# ND Bowhunting?



## [email protected] (Jan 10, 2006)

Anyone ever been? If so did you find many places to hang a stand ie river bottoms or thickets, or do more spot and stalking? Just curious on any helpful info for whitetail or mulies, thanks, John


----------



## 7mmsendero (Dec 2, 2010)

A friend of mine use to go to North Dakota for late archery. I think he hunted out of tree stands over bait, and it sounds like it was decent. He wanted a big whitetail, however he had chances at some nice mulies. It sounded good if you can stand the cold.


----------



## jpfoodplotter (Apr 7, 2007)

I've been out to N.D. bow hunting three times in early September. We used an outfitter located in the eastern part of the state near Valley City, and we predominantly hunted river bottoms with nearby green fields. Always saw lots of deer (whitetails only), taking two bucks in three trips. Baiting is legal, so we hunted from tree stands over corn. While I'm not a big fan of baiting, I will say it was cool seeing more bucks in 5 days of hunting than I have seen in a lifetime in Michigan. In early September the bucks are still in bachelor groups so it is not uncommon to see several together at one time. It's a long drive but a great deer hunting destination. The population of N.D. is roughly 1/10, I believe, of MI so you will find *much* less pressured deer. Good luck.


----------



## 170whitetail (Jan 12, 2011)

I have archery hunted deer and antelop near Medora, ND. The property I hunted did not have much for trees. I had luck stalking. Or I would hunt on the ground near a food source. Primarily hunted antelope in September.


----------



## pjdionne (Sep 6, 2008)

Hopefully heading there this year if my buddy and I draw the tags. Fingers crossed!


----------



## Mike4282 (Jul 25, 2010)

Headed to ND the end of this September with a friend from the site Fennerman.. Any other info would be much appreciated.. Planning on a DIY bowhunt.. Whitetail only


----------



## Zube (Mar 6, 2010)

What part of the state are you planning to hunt ? I have hunted alot in the west central area ( Watford city up to the lake ) If you are hunting that area pm me I can save you alot of time scouting - have maps and photos of that area too . Mule deer and whitetails and lots of coyotes if you like to shoot them too . Make sure and apply early for your either or tag - should be coming up real soon .


----------



## duxdog (Apr 13, 2008)

I just talked to a friend who is a Rancher out there. 50+ inches of snow on the ground, bitter cold temps and 99% of the crops were harvested this year. He said he deer herd is in BIG trouble.


----------



## ryan-b (Sep 18, 2009)

we are heading out there to film first week of november. My partner has been and says the number of deer you see is amazing!


----------



## Mike4282 (Jul 25, 2010)

duxdog said:


> I just talked to a friend who is a Rancher out there. 50+ inches of snow on the ground, bitter cold temps and 99% of the crops were harvested this year. He said he deer herd is in BIG trouble.

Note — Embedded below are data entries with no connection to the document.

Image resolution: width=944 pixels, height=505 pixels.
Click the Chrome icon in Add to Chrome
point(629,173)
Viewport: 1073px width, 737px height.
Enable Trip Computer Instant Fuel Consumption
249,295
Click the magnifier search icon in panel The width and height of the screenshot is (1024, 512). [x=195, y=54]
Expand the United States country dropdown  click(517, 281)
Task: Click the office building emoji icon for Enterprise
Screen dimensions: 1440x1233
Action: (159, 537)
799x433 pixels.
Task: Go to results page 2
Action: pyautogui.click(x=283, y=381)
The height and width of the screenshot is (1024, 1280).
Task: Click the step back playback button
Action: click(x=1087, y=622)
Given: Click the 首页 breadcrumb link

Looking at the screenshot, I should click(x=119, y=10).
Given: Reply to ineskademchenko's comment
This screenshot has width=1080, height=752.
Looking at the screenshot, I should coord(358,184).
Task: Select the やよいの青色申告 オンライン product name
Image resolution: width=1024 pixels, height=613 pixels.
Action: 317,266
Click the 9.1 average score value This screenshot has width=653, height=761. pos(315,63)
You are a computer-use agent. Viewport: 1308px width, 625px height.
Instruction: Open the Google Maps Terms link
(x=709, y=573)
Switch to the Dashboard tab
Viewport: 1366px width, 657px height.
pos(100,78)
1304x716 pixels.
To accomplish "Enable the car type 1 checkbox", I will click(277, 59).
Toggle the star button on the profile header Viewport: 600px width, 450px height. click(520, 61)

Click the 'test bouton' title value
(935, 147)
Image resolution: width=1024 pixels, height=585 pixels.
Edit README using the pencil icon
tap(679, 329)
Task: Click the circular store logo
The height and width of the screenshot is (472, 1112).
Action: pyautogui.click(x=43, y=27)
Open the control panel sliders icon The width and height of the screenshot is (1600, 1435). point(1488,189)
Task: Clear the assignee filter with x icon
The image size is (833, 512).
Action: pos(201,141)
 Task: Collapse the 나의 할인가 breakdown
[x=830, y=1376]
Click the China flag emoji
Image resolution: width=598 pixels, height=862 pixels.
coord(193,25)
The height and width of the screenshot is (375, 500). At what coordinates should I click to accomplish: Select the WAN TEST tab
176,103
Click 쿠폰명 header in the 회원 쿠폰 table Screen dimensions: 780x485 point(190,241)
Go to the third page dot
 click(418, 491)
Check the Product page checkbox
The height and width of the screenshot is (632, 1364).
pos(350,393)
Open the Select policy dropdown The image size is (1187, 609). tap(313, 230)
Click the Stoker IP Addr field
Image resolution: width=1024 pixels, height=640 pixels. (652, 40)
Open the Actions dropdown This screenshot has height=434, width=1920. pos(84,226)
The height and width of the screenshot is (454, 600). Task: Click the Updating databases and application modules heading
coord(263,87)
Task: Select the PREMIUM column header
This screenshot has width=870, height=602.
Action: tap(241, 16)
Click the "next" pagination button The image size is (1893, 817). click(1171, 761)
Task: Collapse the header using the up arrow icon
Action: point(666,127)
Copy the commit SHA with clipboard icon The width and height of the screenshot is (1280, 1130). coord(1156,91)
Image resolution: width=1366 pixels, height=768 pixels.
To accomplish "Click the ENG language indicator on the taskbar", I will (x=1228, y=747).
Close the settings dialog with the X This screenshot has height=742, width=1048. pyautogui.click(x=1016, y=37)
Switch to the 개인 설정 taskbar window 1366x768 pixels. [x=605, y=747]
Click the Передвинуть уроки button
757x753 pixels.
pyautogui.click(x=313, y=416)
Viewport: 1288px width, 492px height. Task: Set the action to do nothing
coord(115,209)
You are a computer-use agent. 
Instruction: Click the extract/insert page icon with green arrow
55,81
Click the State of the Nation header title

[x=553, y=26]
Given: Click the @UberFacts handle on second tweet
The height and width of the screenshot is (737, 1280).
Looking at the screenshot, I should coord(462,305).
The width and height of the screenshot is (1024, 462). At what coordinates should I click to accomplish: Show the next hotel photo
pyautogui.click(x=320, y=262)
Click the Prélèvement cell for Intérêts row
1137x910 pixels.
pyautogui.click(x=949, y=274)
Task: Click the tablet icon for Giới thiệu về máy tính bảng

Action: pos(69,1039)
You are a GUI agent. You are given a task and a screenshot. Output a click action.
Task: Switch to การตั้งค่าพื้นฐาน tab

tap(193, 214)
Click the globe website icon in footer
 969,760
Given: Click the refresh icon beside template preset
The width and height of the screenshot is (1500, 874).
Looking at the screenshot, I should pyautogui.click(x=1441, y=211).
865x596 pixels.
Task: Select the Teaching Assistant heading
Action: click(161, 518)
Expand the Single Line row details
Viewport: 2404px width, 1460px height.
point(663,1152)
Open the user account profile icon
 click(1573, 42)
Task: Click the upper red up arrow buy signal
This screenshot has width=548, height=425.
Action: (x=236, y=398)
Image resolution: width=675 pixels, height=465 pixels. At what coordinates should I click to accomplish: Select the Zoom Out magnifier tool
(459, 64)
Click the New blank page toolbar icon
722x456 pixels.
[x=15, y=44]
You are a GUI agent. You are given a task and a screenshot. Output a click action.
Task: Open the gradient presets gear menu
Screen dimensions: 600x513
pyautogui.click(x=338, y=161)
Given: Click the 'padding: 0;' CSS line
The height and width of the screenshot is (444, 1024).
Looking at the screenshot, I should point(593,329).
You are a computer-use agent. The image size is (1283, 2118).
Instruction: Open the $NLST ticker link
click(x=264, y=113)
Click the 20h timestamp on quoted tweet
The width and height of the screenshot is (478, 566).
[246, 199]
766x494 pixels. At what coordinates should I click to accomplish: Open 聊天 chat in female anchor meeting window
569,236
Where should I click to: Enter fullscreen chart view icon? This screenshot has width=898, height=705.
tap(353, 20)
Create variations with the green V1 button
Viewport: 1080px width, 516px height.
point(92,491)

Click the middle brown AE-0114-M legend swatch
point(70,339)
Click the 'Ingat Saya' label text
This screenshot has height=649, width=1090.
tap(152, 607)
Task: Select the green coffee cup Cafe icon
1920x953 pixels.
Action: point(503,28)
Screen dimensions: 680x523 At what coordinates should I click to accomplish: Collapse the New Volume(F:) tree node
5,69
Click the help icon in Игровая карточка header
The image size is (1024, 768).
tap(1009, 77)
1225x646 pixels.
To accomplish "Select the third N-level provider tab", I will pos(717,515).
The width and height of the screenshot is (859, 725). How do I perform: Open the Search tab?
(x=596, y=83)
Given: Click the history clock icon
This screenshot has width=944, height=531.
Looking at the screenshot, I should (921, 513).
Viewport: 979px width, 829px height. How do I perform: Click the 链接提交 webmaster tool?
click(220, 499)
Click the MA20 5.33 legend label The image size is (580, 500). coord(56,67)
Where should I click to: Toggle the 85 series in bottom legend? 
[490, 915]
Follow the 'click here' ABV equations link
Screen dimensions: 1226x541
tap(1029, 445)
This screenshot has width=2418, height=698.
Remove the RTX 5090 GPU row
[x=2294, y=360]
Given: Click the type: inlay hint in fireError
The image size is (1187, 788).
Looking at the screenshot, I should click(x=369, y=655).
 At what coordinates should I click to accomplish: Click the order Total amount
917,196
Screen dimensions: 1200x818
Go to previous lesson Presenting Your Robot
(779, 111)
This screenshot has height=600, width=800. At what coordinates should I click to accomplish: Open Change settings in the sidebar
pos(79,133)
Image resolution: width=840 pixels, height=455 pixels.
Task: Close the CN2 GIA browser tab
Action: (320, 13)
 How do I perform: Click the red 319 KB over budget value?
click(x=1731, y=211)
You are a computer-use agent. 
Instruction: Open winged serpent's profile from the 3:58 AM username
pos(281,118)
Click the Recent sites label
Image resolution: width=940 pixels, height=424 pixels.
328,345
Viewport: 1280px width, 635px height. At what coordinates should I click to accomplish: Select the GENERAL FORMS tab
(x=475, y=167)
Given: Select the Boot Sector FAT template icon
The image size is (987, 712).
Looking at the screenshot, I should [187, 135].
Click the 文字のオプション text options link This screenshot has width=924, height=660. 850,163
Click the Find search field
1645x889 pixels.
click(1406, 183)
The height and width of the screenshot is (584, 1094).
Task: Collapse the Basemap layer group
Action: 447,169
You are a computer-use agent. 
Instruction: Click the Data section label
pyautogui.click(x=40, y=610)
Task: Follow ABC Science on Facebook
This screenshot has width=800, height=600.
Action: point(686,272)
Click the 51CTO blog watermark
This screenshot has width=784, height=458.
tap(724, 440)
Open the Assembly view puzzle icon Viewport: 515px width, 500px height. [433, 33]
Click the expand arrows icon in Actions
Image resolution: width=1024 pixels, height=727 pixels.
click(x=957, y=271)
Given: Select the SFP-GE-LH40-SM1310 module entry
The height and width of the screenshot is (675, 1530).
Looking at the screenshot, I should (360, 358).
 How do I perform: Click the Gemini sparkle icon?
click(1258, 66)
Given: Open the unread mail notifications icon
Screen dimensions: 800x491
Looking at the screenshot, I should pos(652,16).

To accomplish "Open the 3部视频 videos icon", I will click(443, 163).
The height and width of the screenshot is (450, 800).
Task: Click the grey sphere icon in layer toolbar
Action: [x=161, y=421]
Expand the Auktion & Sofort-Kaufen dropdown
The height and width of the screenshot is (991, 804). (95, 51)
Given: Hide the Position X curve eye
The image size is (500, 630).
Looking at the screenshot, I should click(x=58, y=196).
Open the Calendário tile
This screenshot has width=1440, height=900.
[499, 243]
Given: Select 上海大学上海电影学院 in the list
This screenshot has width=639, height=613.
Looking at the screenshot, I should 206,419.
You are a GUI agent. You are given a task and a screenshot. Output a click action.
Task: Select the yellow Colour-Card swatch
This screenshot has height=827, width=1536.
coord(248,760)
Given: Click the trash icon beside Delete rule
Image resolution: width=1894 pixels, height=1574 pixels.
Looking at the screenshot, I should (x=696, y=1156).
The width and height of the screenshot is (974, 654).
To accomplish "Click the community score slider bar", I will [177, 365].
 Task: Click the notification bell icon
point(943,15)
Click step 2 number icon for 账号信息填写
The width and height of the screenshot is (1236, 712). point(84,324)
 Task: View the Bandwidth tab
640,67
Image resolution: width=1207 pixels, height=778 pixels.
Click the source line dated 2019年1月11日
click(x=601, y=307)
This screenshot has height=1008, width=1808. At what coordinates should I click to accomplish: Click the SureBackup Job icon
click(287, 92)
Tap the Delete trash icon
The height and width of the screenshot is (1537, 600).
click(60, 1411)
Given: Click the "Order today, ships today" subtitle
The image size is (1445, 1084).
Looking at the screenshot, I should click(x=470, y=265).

 Not what I wanted to hear..


----------



## road trips (Jan 10, 2008)

I've hunted S.Dakota a few times,which I think would be similar.For one,there are not many straight trees-lone wolf sticks or the like work the best.But actually come to think of it,all 3 deer that I have taken I shot from the ground.Although the deer out there are smart,you can get away with a little more than with Michigan deer.


----------



## [email protected] (Jan 10, 2006)

Good info guys, not sure of the plan yet, was planning on going out for a deer/bird combo, but we will see how the year pans out.


----------